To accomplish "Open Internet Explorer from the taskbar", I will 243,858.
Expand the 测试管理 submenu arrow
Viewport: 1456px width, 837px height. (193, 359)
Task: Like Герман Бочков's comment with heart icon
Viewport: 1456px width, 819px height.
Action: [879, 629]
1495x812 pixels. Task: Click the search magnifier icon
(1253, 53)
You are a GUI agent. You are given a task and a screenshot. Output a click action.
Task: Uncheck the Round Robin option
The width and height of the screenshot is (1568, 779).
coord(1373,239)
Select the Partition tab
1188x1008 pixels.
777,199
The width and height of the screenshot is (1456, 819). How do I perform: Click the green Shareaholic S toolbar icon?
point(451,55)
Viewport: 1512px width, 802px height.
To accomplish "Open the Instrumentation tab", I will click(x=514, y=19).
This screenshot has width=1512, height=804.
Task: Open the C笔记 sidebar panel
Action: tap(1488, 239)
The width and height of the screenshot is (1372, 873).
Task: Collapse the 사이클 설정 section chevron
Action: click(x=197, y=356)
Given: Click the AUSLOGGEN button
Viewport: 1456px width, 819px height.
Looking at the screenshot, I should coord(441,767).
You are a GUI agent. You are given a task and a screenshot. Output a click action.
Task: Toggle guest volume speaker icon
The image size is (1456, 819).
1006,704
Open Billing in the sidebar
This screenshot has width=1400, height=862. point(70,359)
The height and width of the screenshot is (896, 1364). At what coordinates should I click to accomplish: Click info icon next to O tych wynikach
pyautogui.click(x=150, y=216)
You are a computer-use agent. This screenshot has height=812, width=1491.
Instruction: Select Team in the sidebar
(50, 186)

DIRECTIONS —
Output each line of the material exactly, keeping every word as it appears.

REPLY TO THE EXERCISE —
To accomplish "Open Internet Explorer from the taskbar", I will 243,858.
Expand the 测试管理 submenu arrow
Viewport: 1456px width, 837px height. (193, 359)
Task: Like Герман Бочков's comment with heart icon
Viewport: 1456px width, 819px height.
Action: [879, 629]
1495x812 pixels. Task: Click the search magnifier icon
(1253, 53)
You are a GUI agent. You are given a task and a screenshot. Output a click action.
Task: Uncheck the Round Robin option
The width and height of the screenshot is (1568, 779).
coord(1373,239)
Select the Partition tab
1188x1008 pixels.
777,199
The width and height of the screenshot is (1456, 819). How do I perform: Click the green Shareaholic S toolbar icon?
point(451,55)
Viewport: 1512px width, 802px height.
To accomplish "Open the Instrumentation tab", I will click(x=514, y=19).
This screenshot has width=1512, height=804.
Task: Open the C笔记 sidebar panel
Action: tap(1488, 239)
The width and height of the screenshot is (1372, 873).
Task: Collapse the 사이클 설정 section chevron
Action: click(x=197, y=356)
Given: Click the AUSLOGGEN button
Viewport: 1456px width, 819px height.
Looking at the screenshot, I should coord(441,767).
You are a GUI agent. You are given a task and a screenshot. Output a click action.
Task: Toggle guest volume speaker icon
The image size is (1456, 819).
1006,704
Open Billing in the sidebar
This screenshot has width=1400, height=862. point(70,359)
The height and width of the screenshot is (896, 1364). At what coordinates should I click to accomplish: Click info icon next to O tych wynikach
pyautogui.click(x=150, y=216)
You are a computer-use agent. This screenshot has height=812, width=1491.
Instruction: Select Team in the sidebar
(50, 186)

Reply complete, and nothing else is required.